R. Lévesque : Le pouvoir, c’est excitant, parfois. C’est très déprimant aussi, et parfois très très décevant. On arrive avec cette idée que la machine administrative et législative va pouvoir réagir rapidement et que les choses vont pouvoir se faire efficacement. Puis on s’aperçoit que les rouages sont faits de telle sorte que l’on ne puisse pas trop improviser. Il y a quelque chose de sage là-dedans.
L’Actualité : Actuellement, le pouvoir est décevant ou excitant?
R. Lévesque : Les deux en même temps. Non. Cela dépend des jours, cela dépend des semaines. Quand ça va bien, on dit «ça déboule!», mais il faut savoir que 15 jours ou trois semaines plus tard, on va probablement tous sacrer. Parce que ça n’avance pas sur autre chose, ou que l’imprévisible est arrivé qui complique tout. C’est toujours les montagnes russes…

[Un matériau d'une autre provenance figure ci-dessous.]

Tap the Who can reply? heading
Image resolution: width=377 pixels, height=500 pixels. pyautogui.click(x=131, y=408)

L’Actualité : Êtes-vous facilement désabusé?
R. Lévesque : Pas facilement, mais à l’occasion, oui. Pour vous donner un exemple, Dieu sait que l’élection de 70 a été dure à prendre! Je ne l’ai pas prise. La fatigue, parce que c’est toujours tuant une campagne électorale. Puis avaler la défaite, y compris ma défaite personnelle… Mais en 15 jours, trois semaines, c’était pas mal réglé. En 73, cela a été plus dur. Cela m’a pris au moins 4 ou 5 mois avant d’avoir le goût de foncer à nouveau. J’avais même offert aux gars du parti de passer la main.

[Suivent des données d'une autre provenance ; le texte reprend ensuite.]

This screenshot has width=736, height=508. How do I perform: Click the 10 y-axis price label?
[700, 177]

L’Actualité : Qu’est-ce qui est plus difficile à accepter dans une défaite?
R. Lévesque : Je n’ai jamais essayé d’analyser cela. Ce n’est pas que ce soit humiliant. . . Quand tu as fait ton boulot le mieux possible, que tu as essayé de voir le plus de gens possible, que tu as essayé de les convaincre de ton mieux, ce n’est pas humiliant de manquer son coup. D’abord on est toujours vidé après une campagne, donc il y a déjà une sorte de décompression assez pénible. Il y a une sorte de déception que l’on finit par revivre sur soi-même : si on n’a pas réussi à convaincre les gens, c’est de sa faute. Alors on analyse et puis on ré-analyse. C’est assez pénible.
L’Actualité : Vous êtes un homme d’action. En général, les hommes d’action n’ont qu’un seul intérêt.

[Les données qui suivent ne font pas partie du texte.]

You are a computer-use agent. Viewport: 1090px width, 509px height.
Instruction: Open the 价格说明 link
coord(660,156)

R. Lévesque : Mais non! Il y a de la place pour autre chose. S’il ne reste plus de place, je crois que l’on devient stérile, et rapidement! L’action ce n’est quand même pas 24 heures par jour, sept jours par semaine. Il faut absolument en sortir. Plus elle est intense, plus il faut se ménager des pauses, sinon on devient absolument inefficace.
L’Actualité : Croyez-vous en Dieu?
R. Lévesque : Sur le fond. Au-delà de ce que l’on va vivre, il doit y avoir un prolongement. C’est une sorte d’instinct naturel. On n’a pas besoin de philosopher longtemps pour y croire ou ne pas y croire : c’est un pari. Moi, j’aime autant prendre le pari d’y croire. Je ne peux pas aller plus loin. Je n’ai rien contre ce qu’on nous a appris ou essayé de nous faire croire dans le temps, mais je ne peux pas l’avaler. Mais croire que l’on puisse émerger dans une autre dimension qui aille plus loin que les trois petits tours que l’on fait ici-bas, ça oui…
L’Actualité : Vous voyez-vous réincarné sous une forme quelconque?
R. Lévesque : Je n’ai pas de préférence. Évidemment, vu que je fais de la politique, les gens peuvent penser que les politiciens méritent d’être punis, mais je ne voudrais quand même pas revenir en ver de terre ou quelque chose comme cela!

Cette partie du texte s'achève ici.